AIM: Copy out the listing word for word, starting at the line that contains "This screenshot has height=679, width=596." and stopping after the line that contains "Refresh the gitmoji explorer". Leave out the pictures.

DATA LINES:
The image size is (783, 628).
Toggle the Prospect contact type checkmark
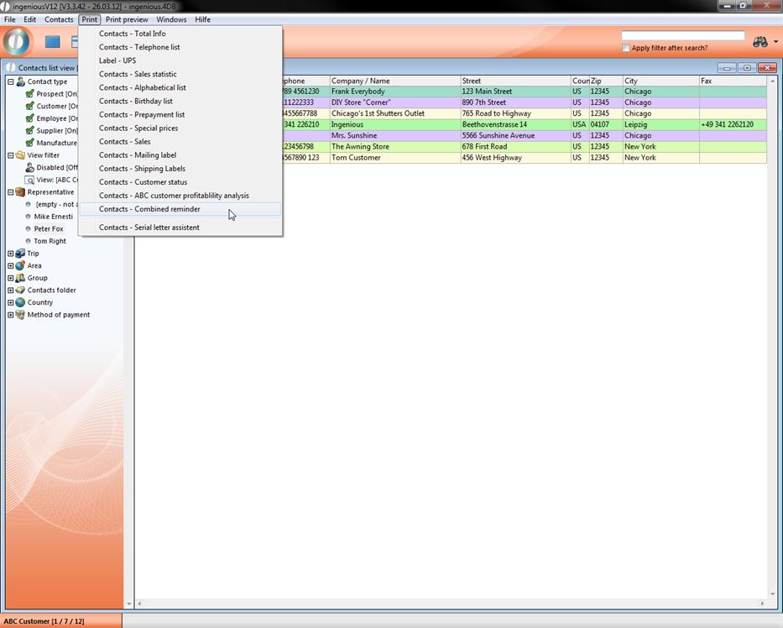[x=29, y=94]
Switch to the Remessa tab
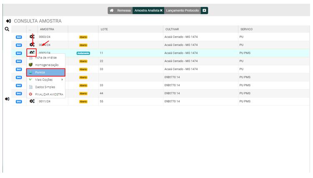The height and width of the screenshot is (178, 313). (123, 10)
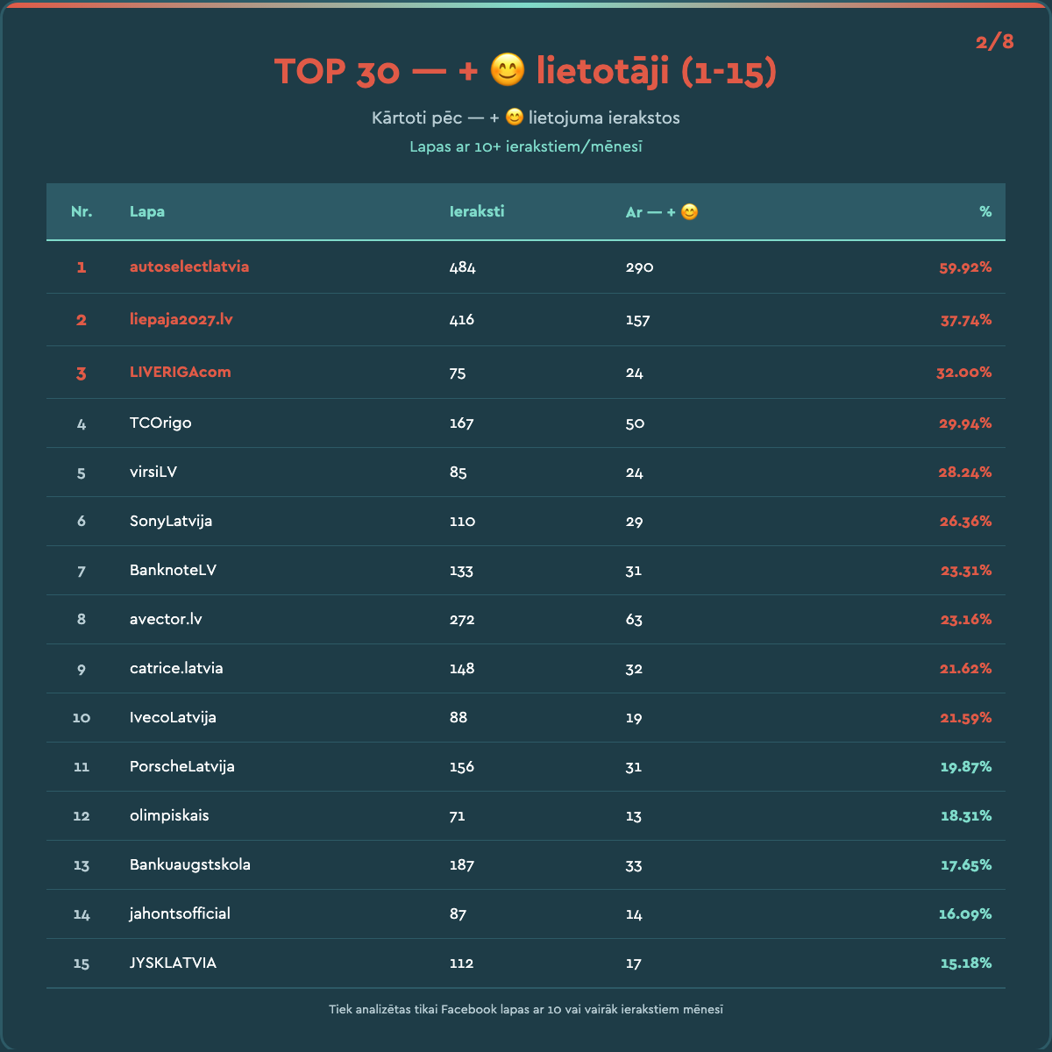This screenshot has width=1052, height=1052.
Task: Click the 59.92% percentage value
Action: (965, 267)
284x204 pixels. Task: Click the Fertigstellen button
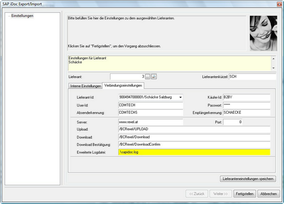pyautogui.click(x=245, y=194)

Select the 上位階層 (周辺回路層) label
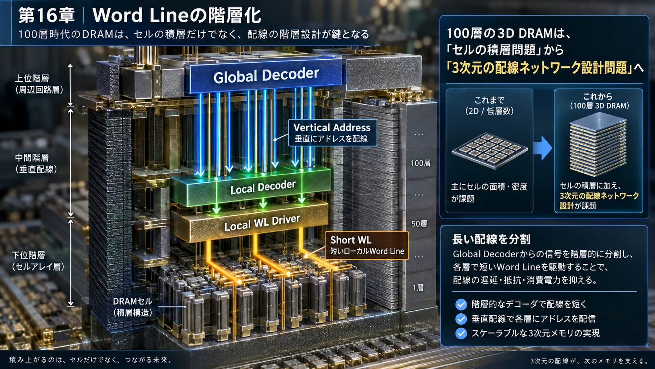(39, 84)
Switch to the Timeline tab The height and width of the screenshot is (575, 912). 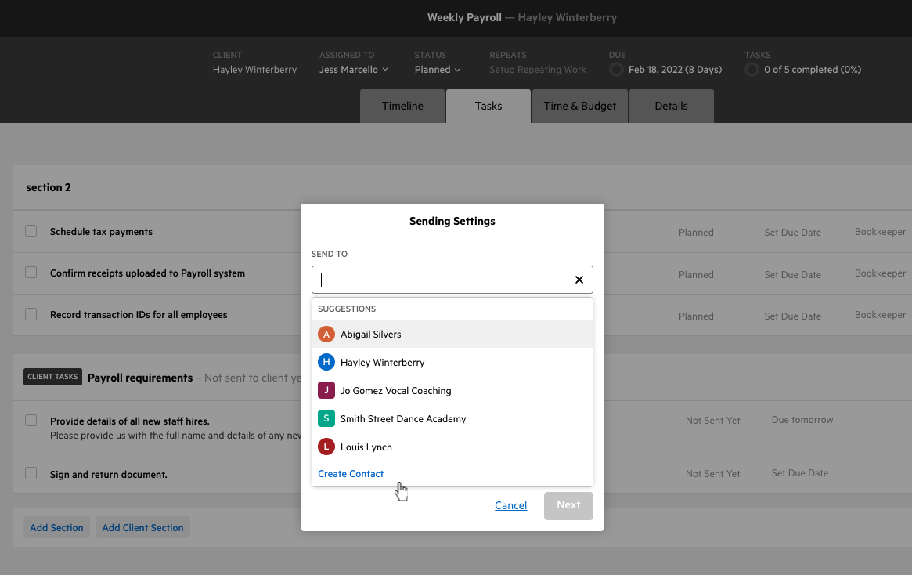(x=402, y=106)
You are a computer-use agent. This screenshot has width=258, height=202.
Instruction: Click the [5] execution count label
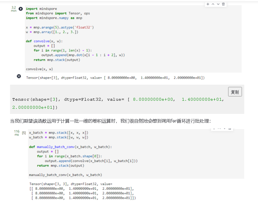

--

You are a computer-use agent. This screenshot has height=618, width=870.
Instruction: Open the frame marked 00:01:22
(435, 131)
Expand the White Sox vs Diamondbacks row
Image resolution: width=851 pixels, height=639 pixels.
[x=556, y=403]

==

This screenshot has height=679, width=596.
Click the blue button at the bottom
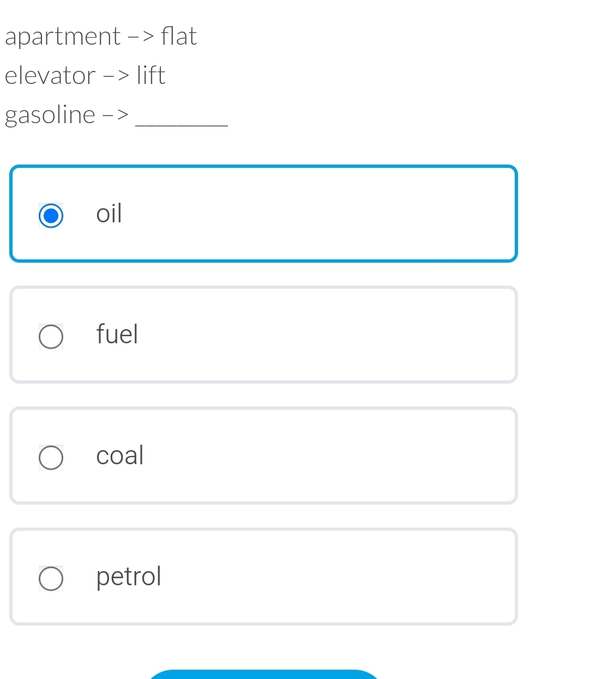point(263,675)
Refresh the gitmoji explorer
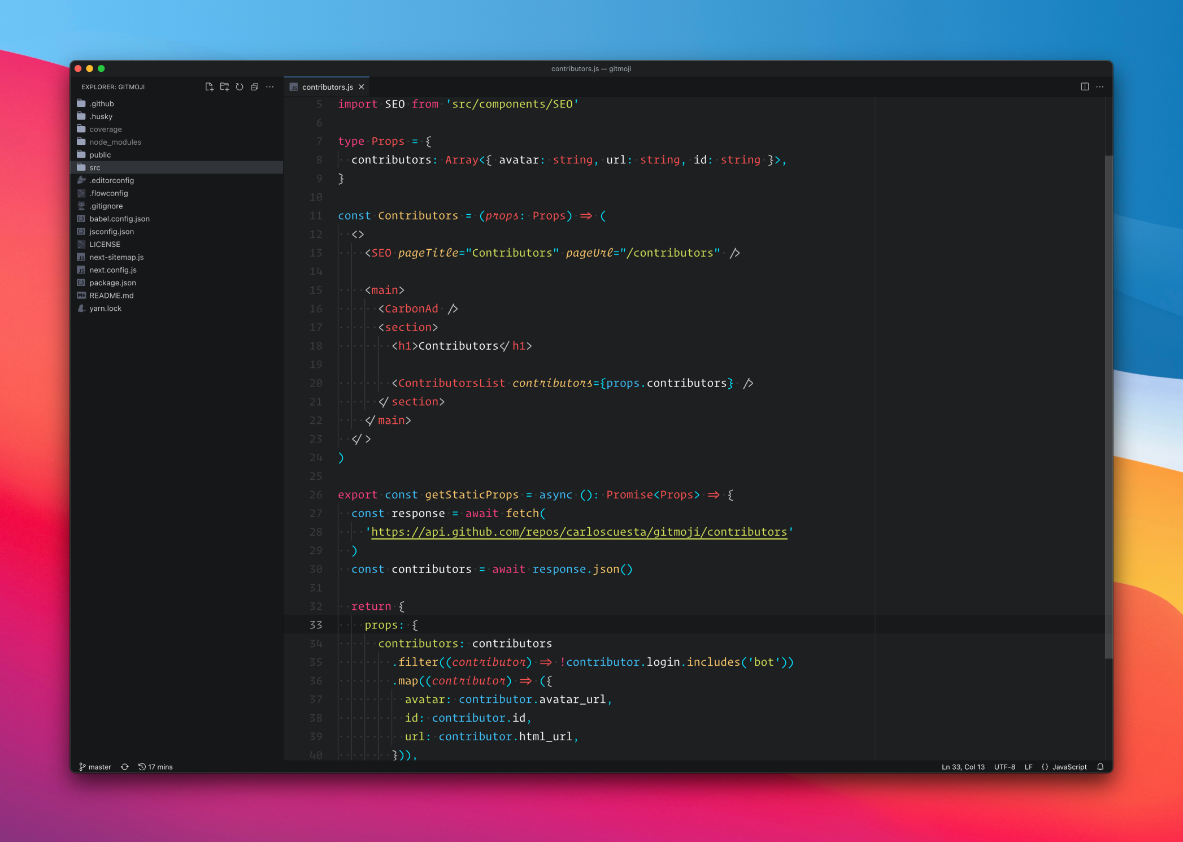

IN RESPONSE:
This screenshot has height=679, width=596.
Click the blue button at the bottom
point(263,675)
Refresh the gitmoji explorer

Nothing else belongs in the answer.